SUBSTANCE: invention relates to space engineering, particularly, to 3D printing by principle of layer-by-layer building-up of solid geometrical figure by electron beam. Proposed device may be used aboard the International space station (ISS). First, 3d objects are formed in vacuum chamber (container) aboard ISS. Then, said chamber is filled with air and dissembled. First platform 17 is secured on ISS outer surface to connected by frames 19 with second platform 16 supporting moving platform 5 with micro motors 3. Wire (powder) 4 feed system, electron beam generator 2 and video control device 12 are mounted on back side of top cover of container 11. All said components are connected with computer 6 to allow astronaut to platform control drives 3 and configuring the entire 3D object. Moving platform 5 allows producing both separate elements of ISS structure, e.g. bars 14, 15 and welding them together. Electron beam is focused on metal source (wire or powder) fed continuously to said beam to melt it above revolving surface and lay layer-by-layer in compliance with 3D object design. Light filters fitted in lens of video control device 12 allows controlling aforesaid process. Besides, data of fabrication process is entered into computer system to be compared with appropriate design, recorded and entered into data base.

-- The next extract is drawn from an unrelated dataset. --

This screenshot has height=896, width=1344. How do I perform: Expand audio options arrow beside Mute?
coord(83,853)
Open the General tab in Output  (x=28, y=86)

EFFECT: expanded operating performances.

3 cl, 2 dwg

Description

The invention relates to means for the manufacture of volumetric parts and structures, in particular to a device for the manufacture of volumetric parts and structures in outer space.

The prior art methods and devices of volumetric (three-dimensional, 3D) printing are known, which are based on the principle of layer-by-layer creation (growing) of a solid geometric figure. These include:

- the method of sterolithography developed by Charles Hall in 1986 (see patent for invention US 575330);

- a laser sintering method patented by Karl Deckard in 1989 and developed in patents of the German company EOS (see publication WO 9629192, patent for inventions US 5908569, US 5876767, etc.) and the corresponding equipment with which plastic ( from polyamides, a metal mold) or a metal product (by technology of burning polystyrene models, direct manufacture, technology of casting using casting molds and cores);

- the inkjet method proposed by Scott Crump and developed in many countries, including Russia (see patents for inventions RU 2333102, RU 2333101, RU 2321603, RU 2306397, RU 295439, etc.);

- a type of inkjet method called PolyJet, developed by Objet Geometries, with about 40 inventions (see patent application US 2009145357, publications WO 2009013751, WO 2008142691, WO 2009125381, etc.).

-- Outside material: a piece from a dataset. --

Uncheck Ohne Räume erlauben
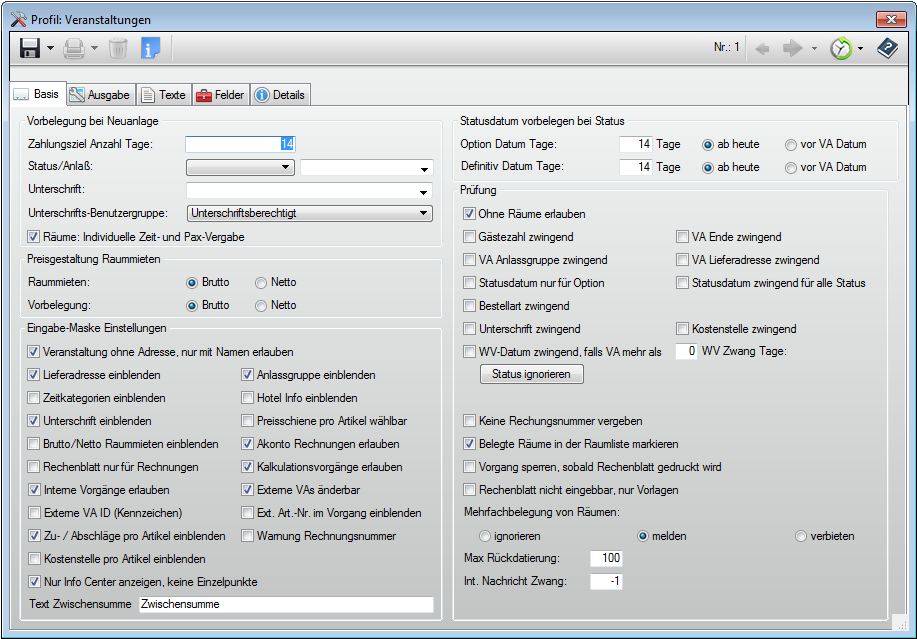917x639 pixels. click(x=470, y=214)
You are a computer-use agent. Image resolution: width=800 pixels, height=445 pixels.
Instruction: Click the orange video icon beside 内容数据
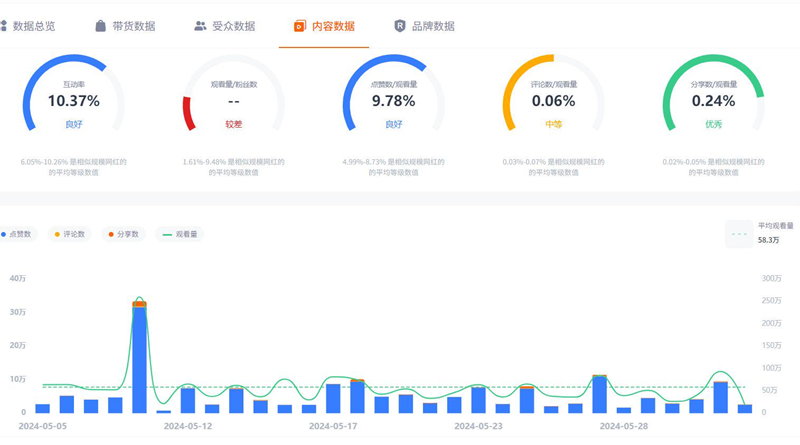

In the field of space technology, NASA scientists from Langley Research Center, Hampton, have developed methods and devices for the Solid freeform fabrication apparatus and methods (see US patent for invention No. 7,168,935, application dated 08/01/2003 No. 10/637086, patent holder the US government represented by NASA Director) to create volumetric (three-dimensional, 3D) printing in outer space. The experimental device should go to the International Space Station (ISS) for testing.

The method (Electron Beam Freeform Fabrication, EBF3) makes it possible to fabricate ISS structural elements in space from raw materials using an electron beam. The EBF3 method is implemented in a container (vacuum chamber) in which an electron beam is focused on a metal source (wire or powder) continuously supplied to the beam. The latter melts the metal over a rotating surface, laying it in layers in accordance with the 3D model of the object. The process continues until the complete formation of the object.

Figure 1 shows the device according to US patent No. 7,168,935 that implements the EBF3 method, and containing:

1 - container (vacuum chamber) capable of maintaining a vacuum environment;

2 - device for the formation of an electron beam;

3 - microelectric motors for moving the platform in accordance with the 3D model of the object;

4 - wire feed system (powder);

5 - a movable platform on the surface of which a three-dimensional object is manufactured;

6 - a computer system that is part of a device that stores 3D models of objects (database).

Figure 1 also presents the following structural elements:

7 - low voltage lines connecting the computer system 6 with low voltage lines located inside the container 1;

8 - tap to create a vacuum in the container 1;

9 - high voltage power cable, designed to power the electron beam;

10 - three-dimensional object (3D object), structural element.

The container has a straight shape. In addition, the container may

have an ellipsoidal or any arbitrary shape.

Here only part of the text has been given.